Unfortunately I don't have a reference, (although I'm sure it would not be hard to find,) I recently read somewhere that temperatures on the moon during it's 'night' can reach minus (-) 150 degrees Celsius. This may seem extremely cold to some, but I don't understand this. If the moon has no atmosphere to keep heat in, then how does it maintain a temperature so high above absolute zero? Would a thermometer show a different temperature if it was hovering a foot off the surface compared to being in contact with the surface? And, if so, would that 'hovering' thermometer be colder?

Thanks

Posted

Sunlight heats it up.

 

The hovering thermometer probably would be colder, because it gets its only heat from solar radiation. Or, light bouncing off of Earth. With no atmosphere, the heat cannot escape from off of the surface except by radiation. And there isn't very much radiation on the moon. The light from the moon is just bounced off of the sun.

Posted
Would a thermometer show a different temperature if it was hovering a foot off the surface compared to being in contact with the surface? And' date=' if so, would that 'hovering' thermometer be colder?

Thanks[/quote']

 

With no atmosphere to give you conduction/convection to reach equilibrium, a thermometer is probably the wrong tool to measure the temperature.

 

As the Cap'n said, radiation is the only heating/cooling mechanism. The energy transfer goes as T4 - T04, so the sun heating the moon is more efficient than the moon radiating into empty space. There just isn't enough time for the surface to cool off more.

Posted
If the moon has no atmosphere to keep heat in, then how does it maintain a temperature so high above absolute zero?

______

◆ **Work instructions**
1. According to the moon temperature thread, how low can temperatures on the moon reach during its night?
2. Using only the moon temperature thread, explain why a thermometer may be the wrong tool for measuring the lunar surface temperature.
3. Extend the moon temperature thread past its final quoted line with a reply that addresses that question.

______

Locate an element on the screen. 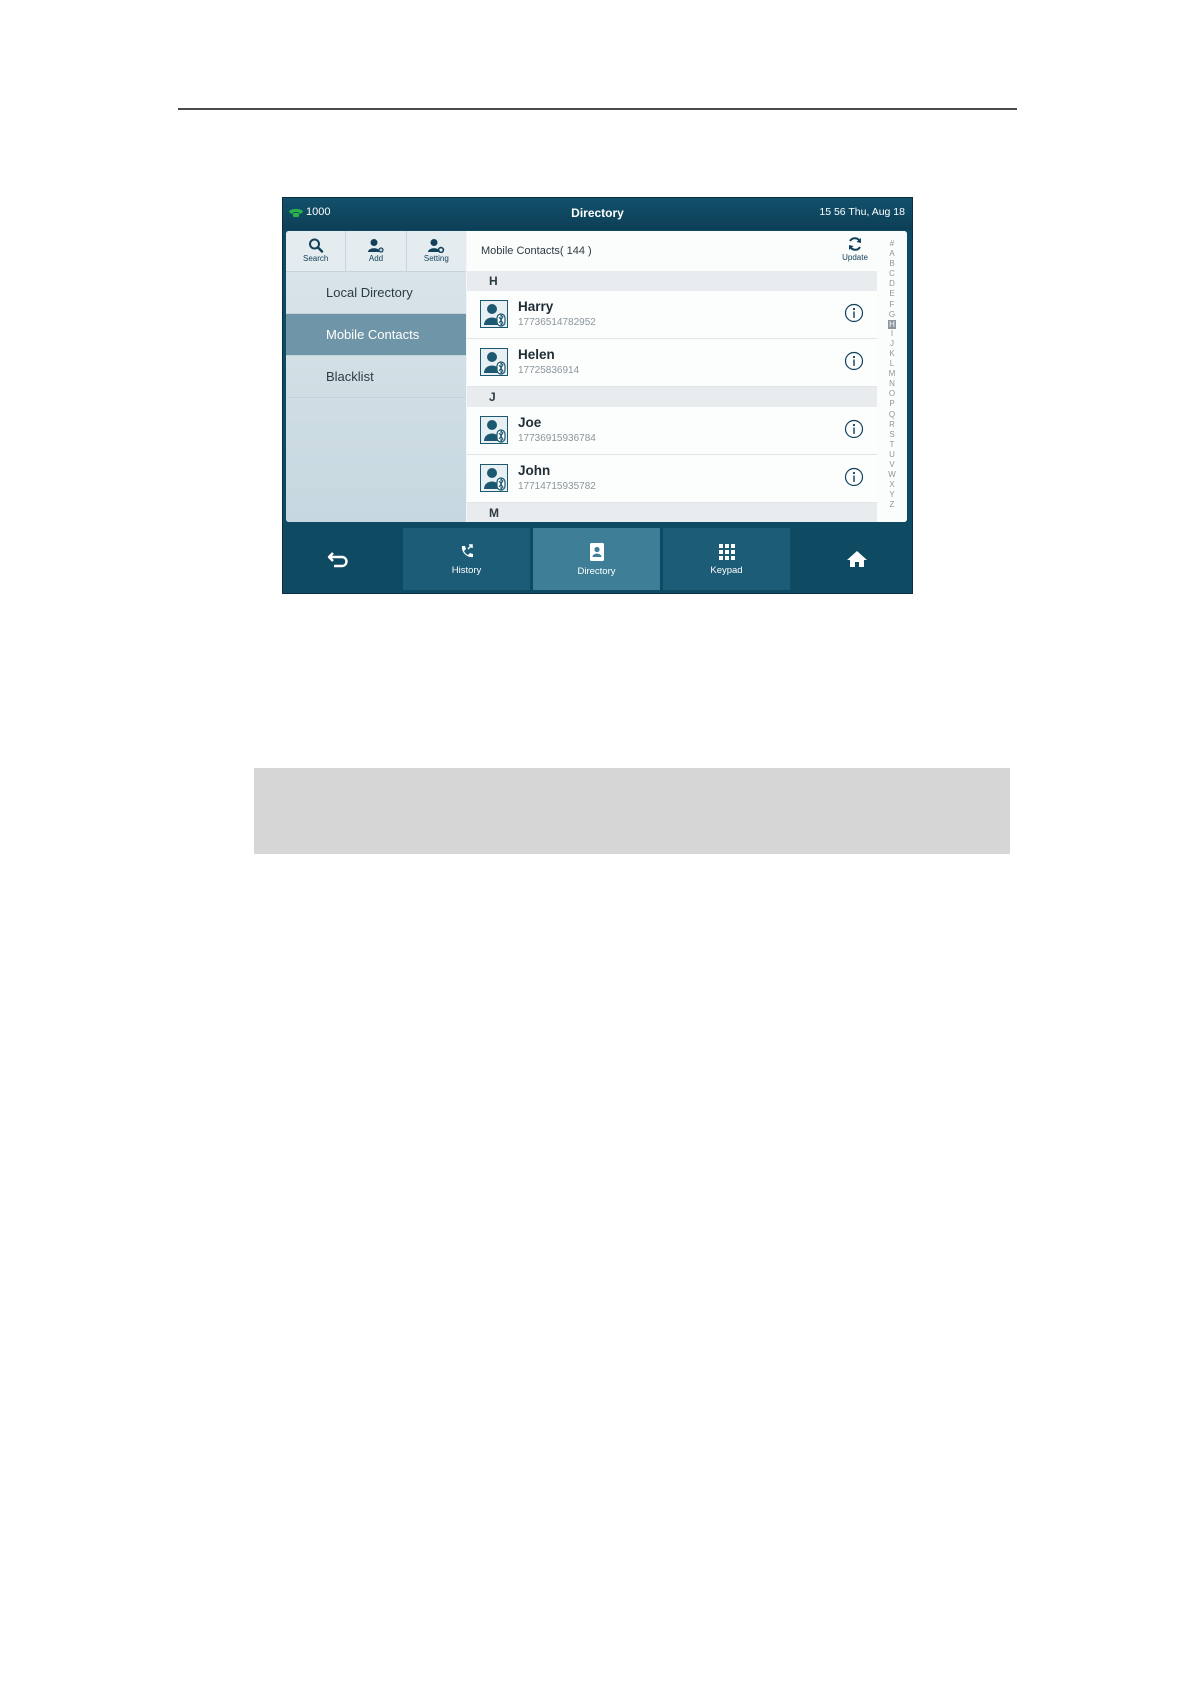 This screenshot has width=1191, height=1684. alphabet-letter: K is located at coordinates (892, 354).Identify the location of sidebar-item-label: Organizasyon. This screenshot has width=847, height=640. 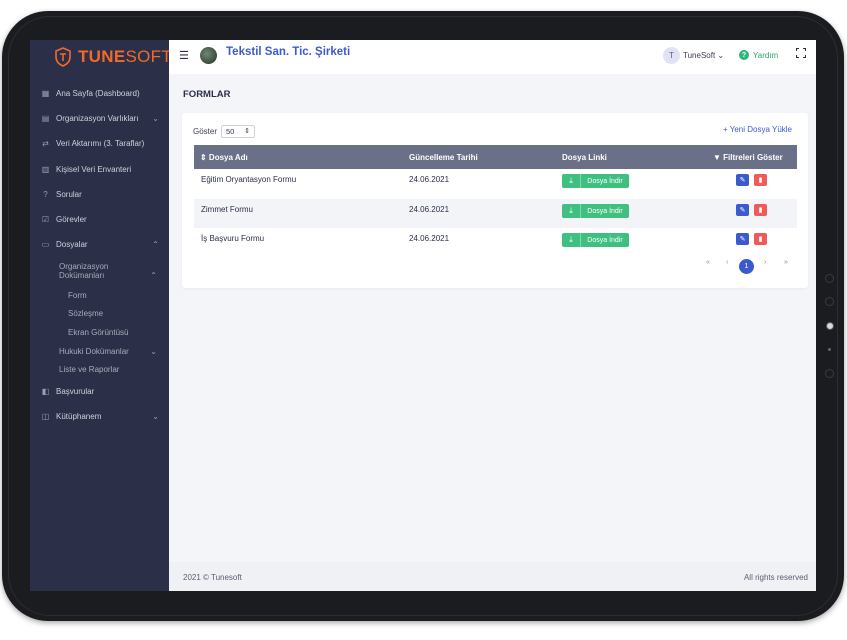
(84, 266).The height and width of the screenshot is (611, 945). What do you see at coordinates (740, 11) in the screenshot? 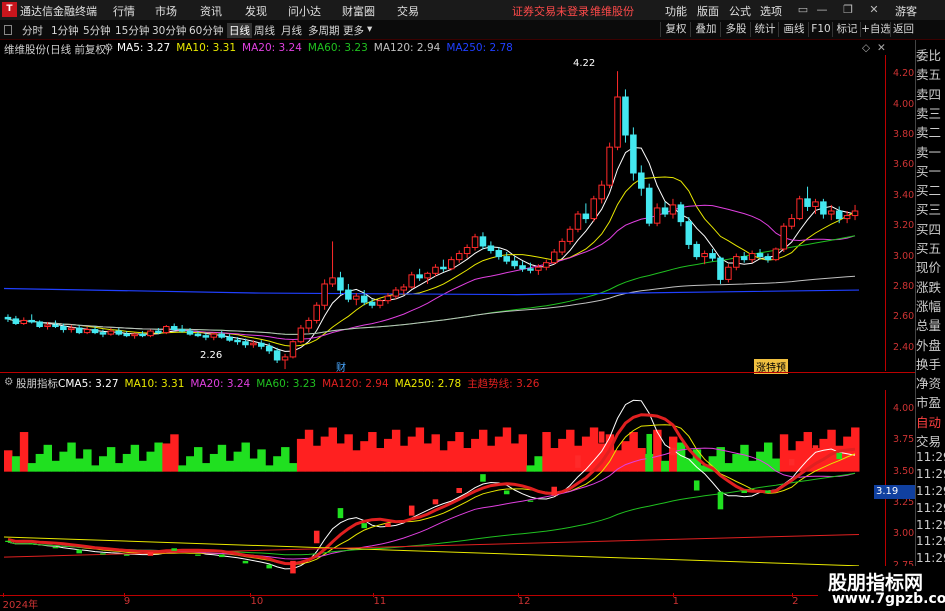
I see `menu-formula: 公式` at bounding box center [740, 11].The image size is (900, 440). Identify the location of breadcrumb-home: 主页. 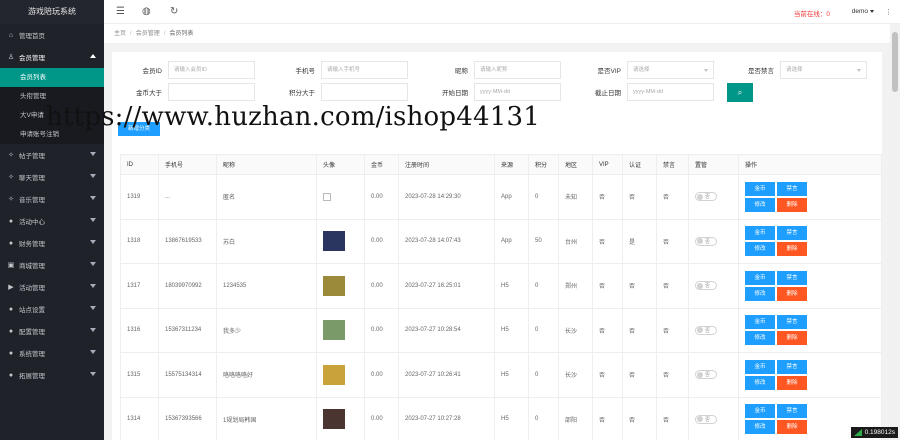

______

◆ **Exercise results**
1. Minus 150 degrees Celsius.

2. The moon has no atmosphere, so there is no conduction or convection to bring a thermometer into equilibrium with its surroundings. Radiation is the only way to heat or cool it.

3.
losfomot, swansont said it but i can expand on that

 

there is a limit to how fast something can radiate its heat away

in a vacuum

 

(stefan-boltzmann fourthpower law with magic number sigma)

 

 

if it is hot it glows brightly and radiates lots of watts and gives up heat quickly

 

but as it cools it can only radiate fewer watts and the cooling process slows

 

maybe the moon rocks cool all night and are coldest just before

sunrise and then they get another shot of heat all day

and then they have to cool off again, by radiating into the darkness

 

so temp follows a sawtooth pattern

 

have to go, more another time

Posted

yeah Im back

swansont was beginning to talk about the fourthpower law

 

sigma is what tells how brightly hot things glow

 

to understand sigma you need the metric system of units----know what a square meter of surface area is, and what a watt of glow is, to measure the radiant power: watts per square meter.

 

the law is you take the temp in kelvin.

 

like say 1000 kelvin

 

and raise it to the fourth

 

1,000,000,000,000 kelvin4

 

and multiply by sigma

 

and that gives the watts per sq. meter!

 

sigma = 5.67 x 10-8 watts per sq. meter per kelvin4

 

so if you have 1012 kelvin4 and you

multiply by sigma you get 56,700 watts per sq. meter

 

but when something cools down to 100 kelvin then it sheds energy much more slowly, like 5.67 watts per sq. meter---by the same rule.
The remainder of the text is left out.